If you use this often, or if you have a large environment to maintain with a lot of servers, it might be a good idea to create a separate VLAN for the PXE stuff (Installation VLAN). That way, your live servers won't be affected when their BIOS settings are faulty.
You will have to alter the network settings or switch port after the installation has finished of course.

It is probably best to mirror the OS repositories on the PXE boot server as well, to limit bandwidth usage, not just for yourself but also for the server you download it off, and to speed up the install process. This is especially beneficial if you have to install a few servers at once. Like falko said, you will need a lot of free diskspace if you want to serve several different flavours.
When you have a local OS repository, it is also possible to tweak certain files a bit before they are used in the new installation. Things like site wide defaults and global config options etc.

From: marco at: 2010-08-19 09:04:31

Same question of banksps. Is possible to deploy windows server also?

From: at: 2006-12-20 16:37:32

I recommend the following changes in dhcpd configuration

deny unknown-clients;

as a global parameter and a

host server1 {  hardware ethernet 00:11:22:33:44:55; }

per server on the range section.

This will allow you to use another DHCP server on the same VLAN. Even if you don't have another DHCP server, this will allow you to have more control over who want to install a server via PXE.

From: at: 2006-12-20 21:18:36

Thanks a lot for this howto. It worked perfectly for me and I never even knew that something like this could be done!

From: at: 2007-09-06 12:06:08

I almost hate to ask because I'm such a Linux fanatic but I do end up having to re-install Windows systems.  Does anybody know of a way to use PXE for a Windows install?  I did some similar PXE work and I love it.  Find mine at: http://blog.banksnetworking.com/2007/08/28/pxe-for-the-masses/

 

From: at: 2008-04-18 22:00:52

On SLES (and I assume OpenSUSE) there is an install= kernel parameter where you can tell the installer where to grab the install media. It supports http and nfs and probably more.

kernel sles.kernel
append install=http://server/SLES (other options ommited)

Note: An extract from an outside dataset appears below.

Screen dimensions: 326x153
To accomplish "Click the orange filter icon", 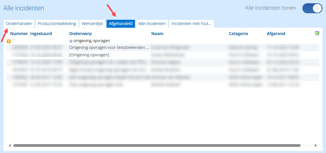I will [x=9, y=41].
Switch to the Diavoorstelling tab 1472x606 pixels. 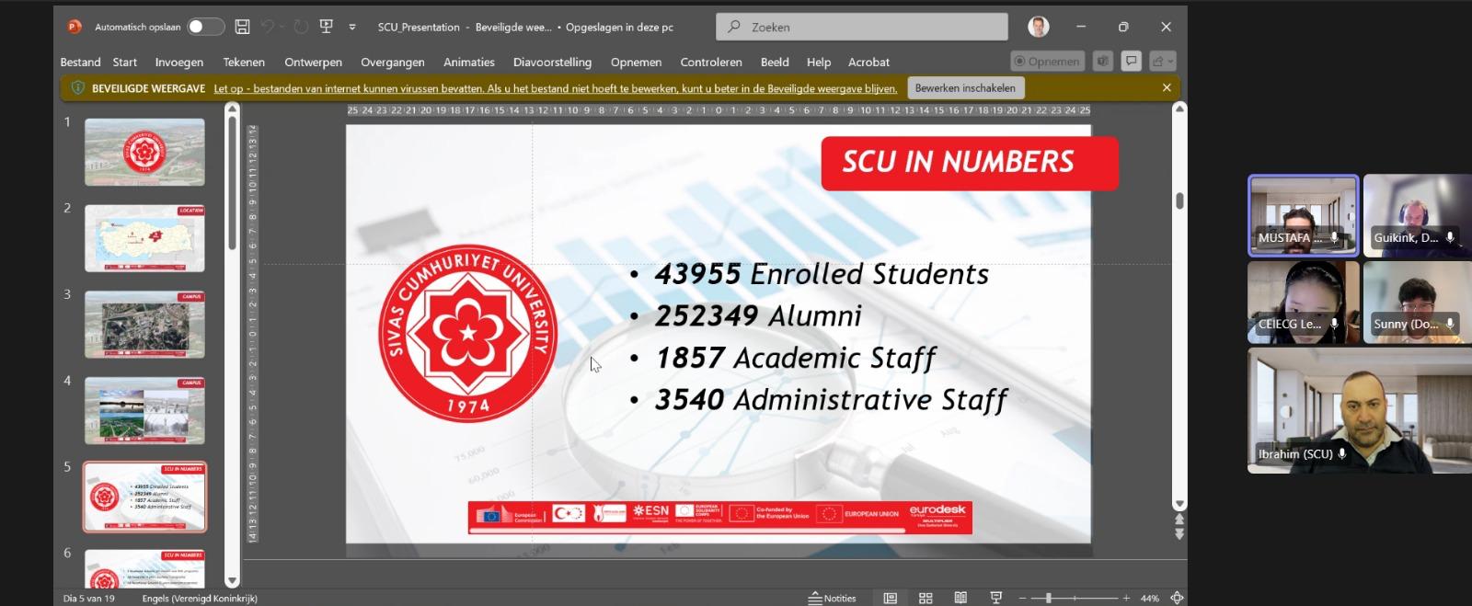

When the installer starts it will not prompt you for the CDs any more. As a side note, there are tutorials out there on how to convert all the install CDs to a single directory tree so you can share it out.

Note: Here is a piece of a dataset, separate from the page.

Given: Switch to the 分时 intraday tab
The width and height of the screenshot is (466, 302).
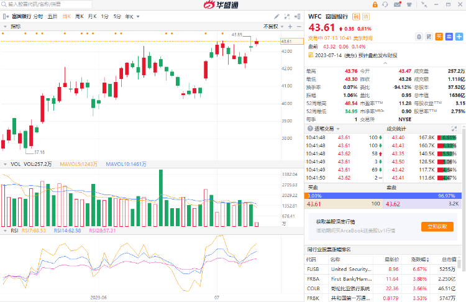Looking at the screenshot, I should coord(38,16).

From: Anonymous at: 2010-04-09 16:10:10

Nice recipe for setting up the DHCP + PXE end of the scheme. Would really like to see a tutorial for the next logical phase, which would be how to create local copies of the installation data. Being able to serve complete installations without leaving the LAN seems like a very good way to conserve bandwidth, but that requires setting up local mirrors/repositories/whatever-they're-calleds for each distro. My experience trying to do this for Debian Lenny has so far not worked well, and an explanation that includes a clear recipe such as this one would be most welcome.

Keep up the Good Work.

  
 

From: Anonymous at: 2010-10-01 04:44:34

can it possible to do unattend unstallation for windows operating system(xp,vista, win7) using same ubuntu PXE server

From: Leopoldo at: 2013-03-09 21:38:02

Hi. How should I set for the case to have an OpenSuse image made ??with Clonezilla, and use it to network nodes use it, I meen do not use "installers" but existing machine images. Thanks for the input, has served me well.